━━ Input records

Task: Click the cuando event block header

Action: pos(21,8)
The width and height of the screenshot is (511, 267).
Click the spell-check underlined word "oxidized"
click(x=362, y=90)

━━━━

The response should be an exact repeat of the data above.

Task: Click the cuando event block header

Action: pos(21,8)
The width and height of the screenshot is (511, 267).
Click the spell-check underlined word "oxidized"
click(x=362, y=90)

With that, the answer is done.